L’esprit, c’est notre psychisme. C’est l’entièreté de notre vie mentale, de nos processus mentaux. C’est l’ensemble de l’activité consciente et inconsciente.

L’esprit aurait émergé dès que les systèmes nerveux seraient devenus suffisamment complexes pour permettre à l’être vivant de générer des cartographies de son milieu, mais aussi un ressenti de son propre état. Les images du monde extérieur – les représentations analogiques du milieu – et les images du monde intérieur des émotions.

Ces images du monde intérieur de l’organisme, du monde des émotions, c’est ce que qu’Antonio Damasio nomme les sentiments.

Cette émergence de l’esprit, fruit de l’évolution des systèmes nerveux, Antonio Damasio la décrit dans son ouvrage « L’ordre étrange des choses ».

Le vieux monde intérieur, le « compartiment des viscères et de la chimie » comme le décrit Antonio Damasio, produit les émotions d’arrière-plan. Les images associées à la perception de ce vieux monde sont le bien-être ou le malaise ; la fatigue ou dynamisme… Ces images sont les composantes centrales des sentiments.

Le nouveau monde intérieur, lui, produit l’imagerie du corps dans son ensemble : c’est une étape cruciale dans l’édification de la conscience.

Nous avons vu, dans la saison 1, que l’intelligence ne se construit pas contre les émotions et les sentiments, mais avec… Puisqu’ils font partie des fondations de l’esprit et sont à l’origine de toute motivation.

Antonio Damasio comme Chritof Koch sont émergentistes : leur hypothèse de travail est que l’esprit et la conscience sont des propriétés émergentes de l’activité neuronale. Antonio Damasio, lui, insiste sur l’importance de l’inclusion de cette activité neuronale dans un corps vivant.
Chritof Koch écrit : « Notre approche suppose que les bases physiques de la conscience sont une propriété émergente des interactions entre les neurones et leurs éléments. Bien que la conscience soit compatibles avec les lois de la physique, elle ne découle pas directement de celles-ci. »

L’émergence implique que l’esprit ne peut pas exister sans ses soubassements physiques, MAIS cela implique aussi qu’il ne se réduit pas à ses soubassements. C’est le principe de l’émergence : tout est plus que la somme des parties. Les nouvelles organisations répondent à de nouvelles règles, elles inventent de nouveaux jeux.

Avec l’esprit, par rapport au cerveau physique, on monte d’un cran dans l’hyper-pyramide fractale de la complexité. On atteint encore un nouveau niveau d’organisation.

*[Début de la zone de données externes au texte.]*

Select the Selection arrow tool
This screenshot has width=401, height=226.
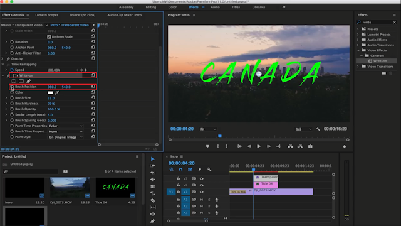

Pour désigner ce phénomène, de nombreux synonymes existent : esprit, psychisme, âme… Leurs origines traduisent des sens légèrement différents : spiritus, psyché, anima, pneuma… Ces termes peuvent désigner des entités diverses. Pour certain·es philosophes, sages ou théologiens, l’esprit, c’est bien plus que ce qui émerge du corps. C’est plus que l’activité mentale. L’esprit cache parfois des esprits. Nous déploierons tout cela… dans l’épisode 3.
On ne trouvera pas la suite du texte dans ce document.